| Exercise materials |
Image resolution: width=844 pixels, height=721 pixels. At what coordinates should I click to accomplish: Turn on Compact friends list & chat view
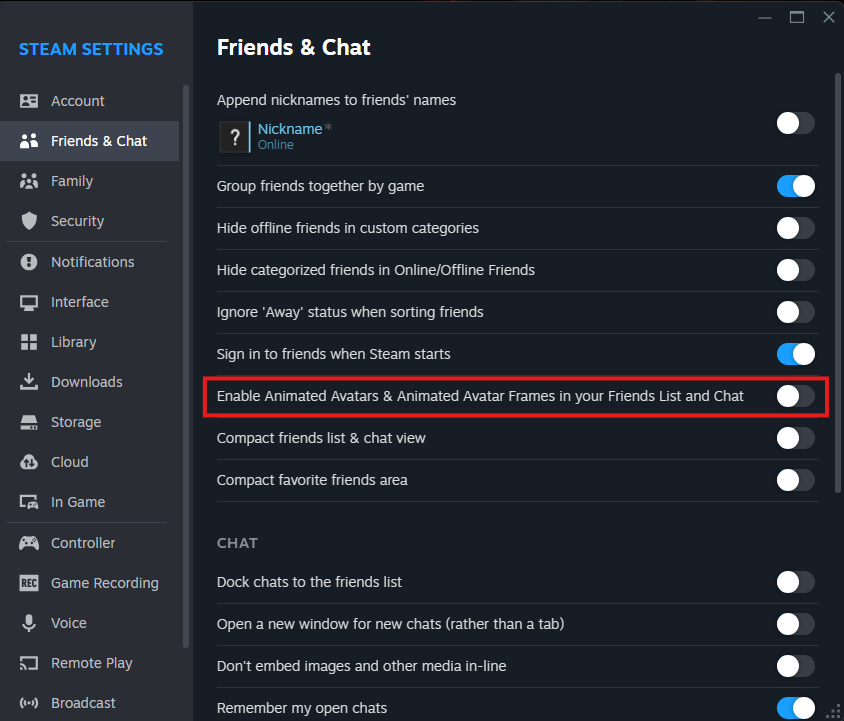[795, 438]
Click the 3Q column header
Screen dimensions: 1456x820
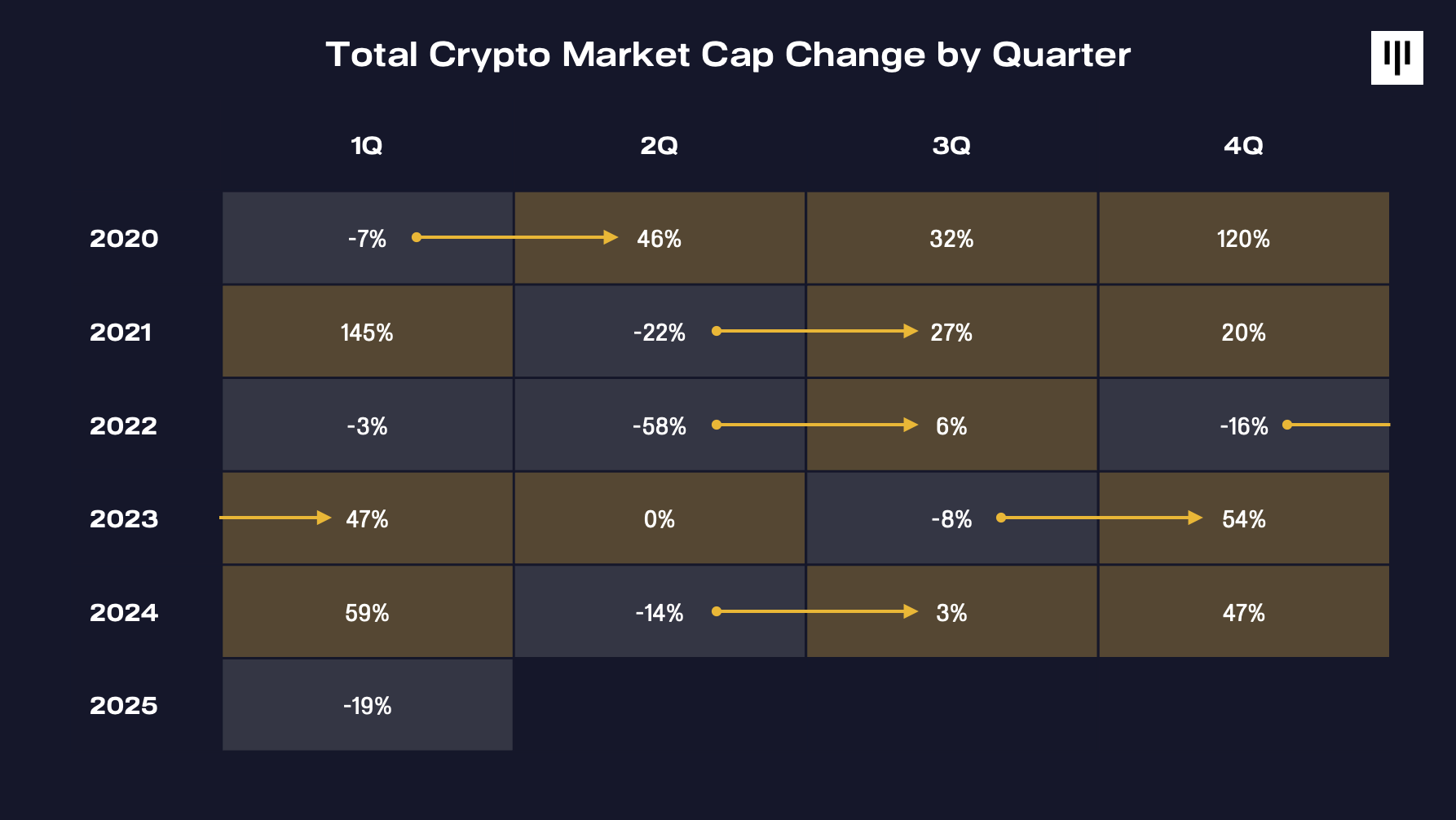pos(951,146)
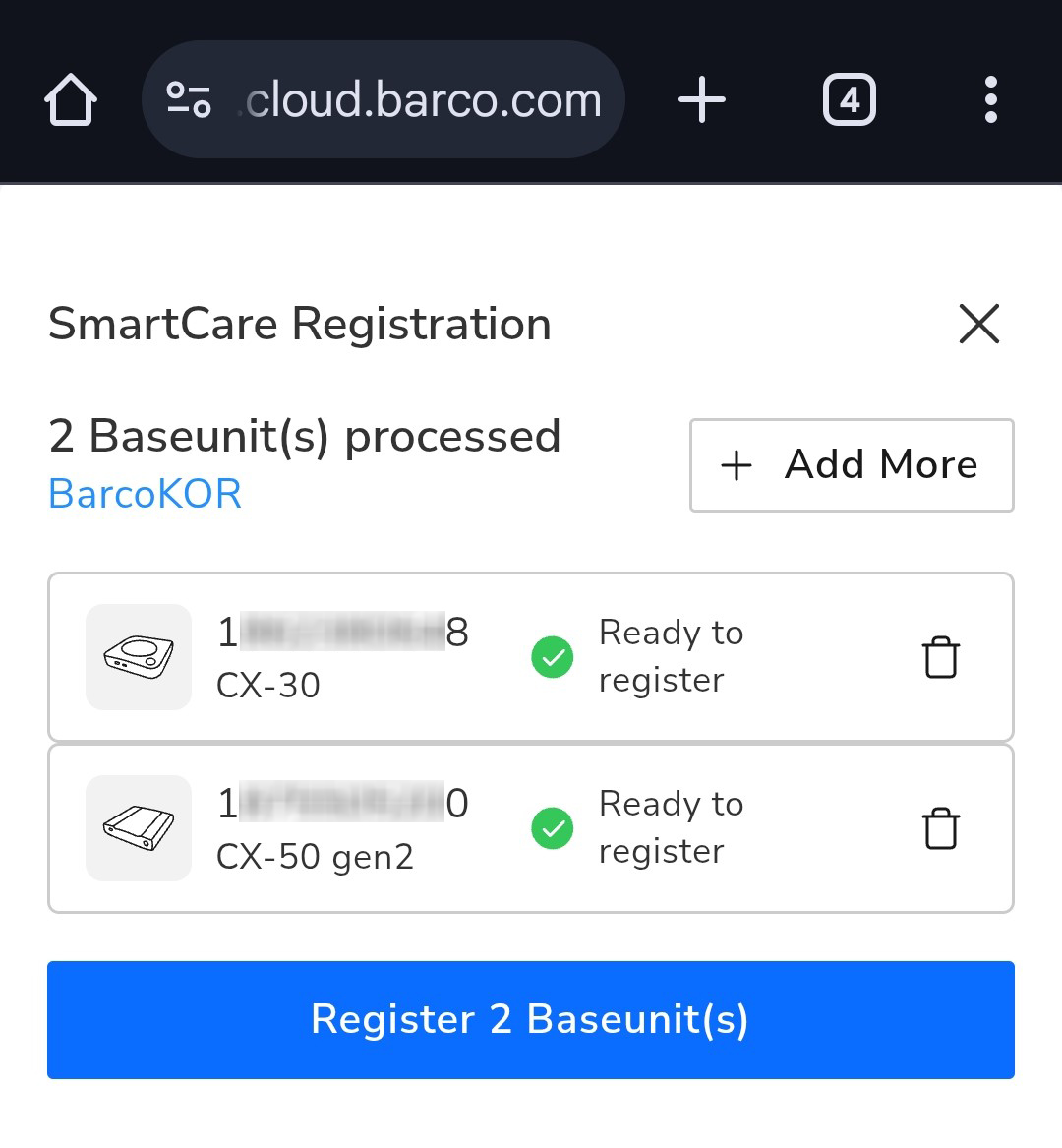
Task: Open a new browser tab
Action: point(702,100)
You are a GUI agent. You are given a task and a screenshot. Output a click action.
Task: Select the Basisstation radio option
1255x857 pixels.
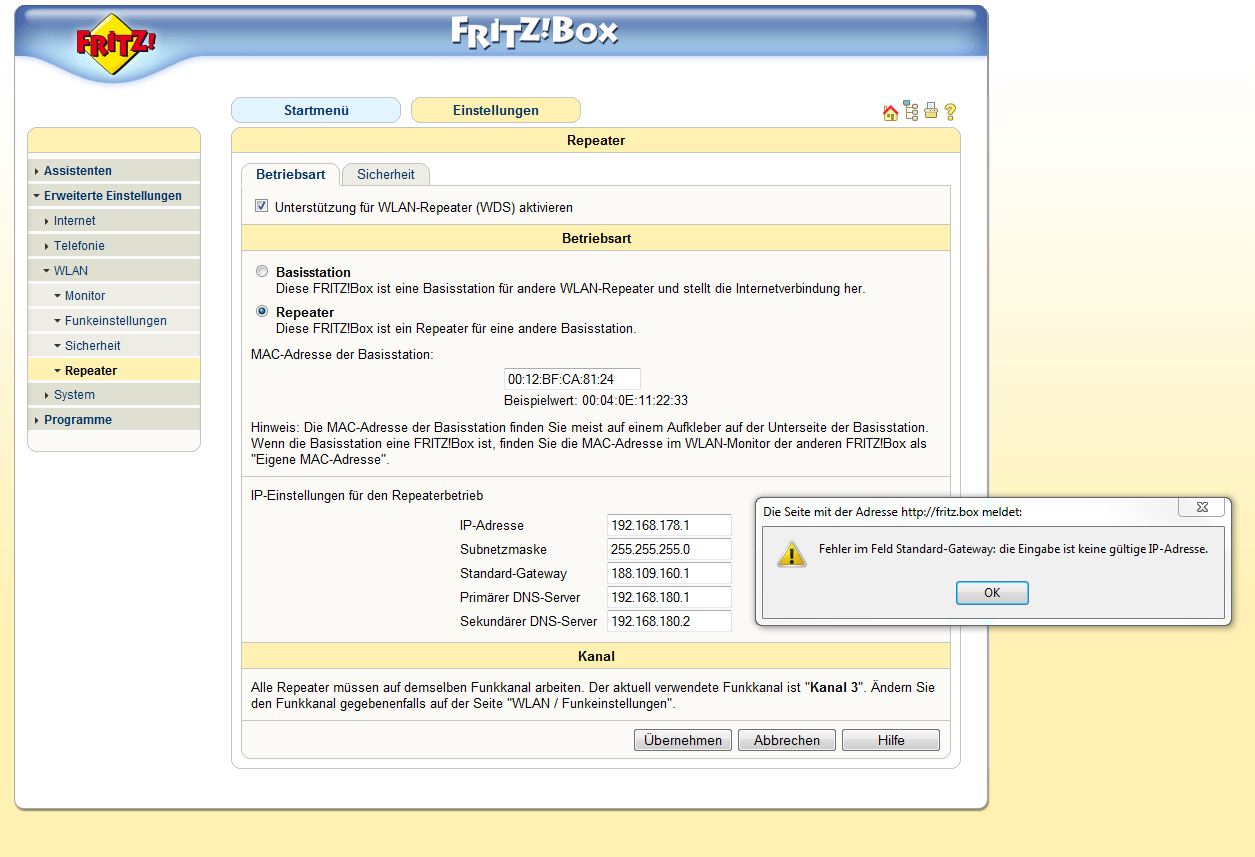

| Your goal |
Put the text of the records above into a JSON list of strings, one string per line, skipping blank lines. Leave the pictures out.

| Response below |
[
  "Image resolution: width=844 pixels, height=721 pixels. At what coordinates should I click to accomplish: Turn on Compact friends list & chat view",
  "[795, 438]",
  "Click the 3Q column header",
  "Screen dimensions: 1456x820",
  "pos(951,146)",
  "Task: Open a new browser tab",
  "Action: point(702,100)",
  "You are a GUI agent. You are given a task and a screenshot. Output a click action.",
  "Task: Select the Basisstation radio option",
  "1255x857 pixels."
]